Kopie historische pronkbeker komt eindelijk naar Buren
BUREN. Bijna 25 jaar is directeur Jan Thijsen van het Museum Buren en Oranje bezig geweest om de befaamde historische pronkbeker van Maximiliaan van Egmond terug naar Buren te krijgen. Ten langen leste is de museumdirecteur in zijn pogingen geslaagd. „Het is onze bedoeling de bokaal tijdens de viering van ons 25-jarig jubileum, komend voorjaar, te presenteren.”

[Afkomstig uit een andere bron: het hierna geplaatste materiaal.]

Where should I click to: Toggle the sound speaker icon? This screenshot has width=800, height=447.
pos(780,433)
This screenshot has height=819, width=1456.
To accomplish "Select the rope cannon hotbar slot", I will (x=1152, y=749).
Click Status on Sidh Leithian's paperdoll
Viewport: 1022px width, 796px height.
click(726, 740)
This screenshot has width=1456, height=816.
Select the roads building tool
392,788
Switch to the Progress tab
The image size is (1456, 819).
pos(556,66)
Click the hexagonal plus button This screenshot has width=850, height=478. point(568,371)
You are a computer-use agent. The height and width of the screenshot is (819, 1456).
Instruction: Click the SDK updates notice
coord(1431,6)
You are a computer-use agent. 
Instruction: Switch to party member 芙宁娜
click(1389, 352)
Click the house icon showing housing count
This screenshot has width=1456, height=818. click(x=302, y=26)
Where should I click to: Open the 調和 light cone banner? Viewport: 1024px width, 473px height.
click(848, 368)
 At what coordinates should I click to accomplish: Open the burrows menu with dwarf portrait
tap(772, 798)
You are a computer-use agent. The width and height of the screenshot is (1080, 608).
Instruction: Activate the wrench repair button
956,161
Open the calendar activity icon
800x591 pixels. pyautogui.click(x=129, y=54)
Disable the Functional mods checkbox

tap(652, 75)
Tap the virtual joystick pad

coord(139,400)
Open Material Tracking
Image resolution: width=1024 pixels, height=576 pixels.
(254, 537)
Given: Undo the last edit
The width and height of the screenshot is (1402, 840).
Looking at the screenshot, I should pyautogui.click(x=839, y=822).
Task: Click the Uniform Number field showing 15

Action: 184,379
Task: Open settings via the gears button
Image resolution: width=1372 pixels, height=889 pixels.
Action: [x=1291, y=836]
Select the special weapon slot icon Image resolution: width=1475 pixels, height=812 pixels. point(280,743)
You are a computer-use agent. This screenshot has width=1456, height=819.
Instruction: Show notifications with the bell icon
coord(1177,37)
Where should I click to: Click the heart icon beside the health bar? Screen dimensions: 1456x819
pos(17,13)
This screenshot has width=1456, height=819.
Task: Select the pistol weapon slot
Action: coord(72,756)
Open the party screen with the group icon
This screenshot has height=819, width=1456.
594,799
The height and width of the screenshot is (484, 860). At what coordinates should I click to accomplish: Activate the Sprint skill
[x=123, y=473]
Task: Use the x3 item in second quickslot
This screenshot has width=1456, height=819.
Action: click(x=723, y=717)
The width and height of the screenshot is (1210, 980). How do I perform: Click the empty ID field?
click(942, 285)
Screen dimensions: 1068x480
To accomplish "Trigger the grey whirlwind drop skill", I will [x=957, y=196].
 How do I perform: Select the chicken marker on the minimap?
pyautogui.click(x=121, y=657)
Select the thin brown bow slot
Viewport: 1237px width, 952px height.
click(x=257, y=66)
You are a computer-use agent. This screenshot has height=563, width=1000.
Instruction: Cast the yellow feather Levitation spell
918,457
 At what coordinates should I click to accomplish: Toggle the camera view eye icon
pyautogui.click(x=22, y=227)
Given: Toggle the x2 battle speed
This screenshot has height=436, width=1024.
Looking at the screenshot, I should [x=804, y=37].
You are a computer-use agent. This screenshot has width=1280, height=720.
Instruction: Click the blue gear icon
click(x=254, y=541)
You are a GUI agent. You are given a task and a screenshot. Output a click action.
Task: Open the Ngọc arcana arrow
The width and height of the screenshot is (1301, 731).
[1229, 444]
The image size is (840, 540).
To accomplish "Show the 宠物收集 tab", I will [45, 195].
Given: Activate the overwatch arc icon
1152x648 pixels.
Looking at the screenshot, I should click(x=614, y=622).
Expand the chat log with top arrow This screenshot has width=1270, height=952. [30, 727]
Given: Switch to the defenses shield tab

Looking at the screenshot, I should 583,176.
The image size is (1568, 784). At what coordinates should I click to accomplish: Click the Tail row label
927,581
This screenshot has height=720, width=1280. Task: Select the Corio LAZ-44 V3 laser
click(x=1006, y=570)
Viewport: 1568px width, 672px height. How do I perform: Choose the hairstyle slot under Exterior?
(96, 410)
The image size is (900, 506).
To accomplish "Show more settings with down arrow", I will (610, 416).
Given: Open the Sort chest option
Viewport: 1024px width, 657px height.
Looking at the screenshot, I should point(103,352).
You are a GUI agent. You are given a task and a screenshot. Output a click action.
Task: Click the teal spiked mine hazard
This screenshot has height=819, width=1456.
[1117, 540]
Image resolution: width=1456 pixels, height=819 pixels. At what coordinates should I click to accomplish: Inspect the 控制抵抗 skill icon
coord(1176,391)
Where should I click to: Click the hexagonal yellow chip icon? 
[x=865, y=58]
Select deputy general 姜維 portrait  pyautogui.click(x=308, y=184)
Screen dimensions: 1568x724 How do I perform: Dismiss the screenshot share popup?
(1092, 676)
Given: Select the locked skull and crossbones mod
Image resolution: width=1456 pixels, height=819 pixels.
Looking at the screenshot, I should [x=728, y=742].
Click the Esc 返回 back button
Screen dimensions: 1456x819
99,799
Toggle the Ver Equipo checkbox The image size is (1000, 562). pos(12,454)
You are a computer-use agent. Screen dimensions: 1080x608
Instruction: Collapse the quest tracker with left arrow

Dat het niet om de echte beker gaat maar om een kopie, daar maalt de museumdirecteur niet om. „Het is een zaak van de lange adem geworden. We hebben zo lang geprobeerd die bijzondere beker terug te halen naar de plaats waar deze vandaan kwam.”
Met recht een bijzondere beker, want er is een prachtig verhaal aan verbonden. In de 16e eeuw was het voor een vooraanstaand persoon een gebruik grote geschenken te geven aan iemand veel voor hem betekende. Zo gaf Karel V een pronkbeker aan Maximiliaan van Egmond, graaf Van Buren. „Het is een van de mooiste historische voorwerpen uit de geschiedenis van Buren”, benadrukt Thijsen.
De graaf van Buren was een gevierd hoveling van de keizer, aldus de museumdirecteur. „Karel V benoemde hem tot stadhouder van Friesland, Overijssel en Groningen en bovendien tot kapitein-generaal van de Nederlanden.”
Die hoge positie zorgde ervoor dat Maximiliaan regelmatig ten strijde trok. Zo vocht de graaf in 1544 aan de kant van koning Hendrik VIII van Engeland tegen de Franse koning. „Na de succesvolle tocht overlaadden beide strijdmakkers elkaar met cadeaus. De graaf van Buren schonk Hendrik een fraai kanon; een kopie ervan bevindt zich nog altijd naast ons museum.”
Twee jaar later zag het er voor keizer Karel minder florissant uit. Ergens diep in het Zuid-Duitse Beieren belaagde een vijandelijk leger hem. Een postduif bezorgde zijn noodkreet op de binnenplaats van het kasteel in Buren: „Help me.”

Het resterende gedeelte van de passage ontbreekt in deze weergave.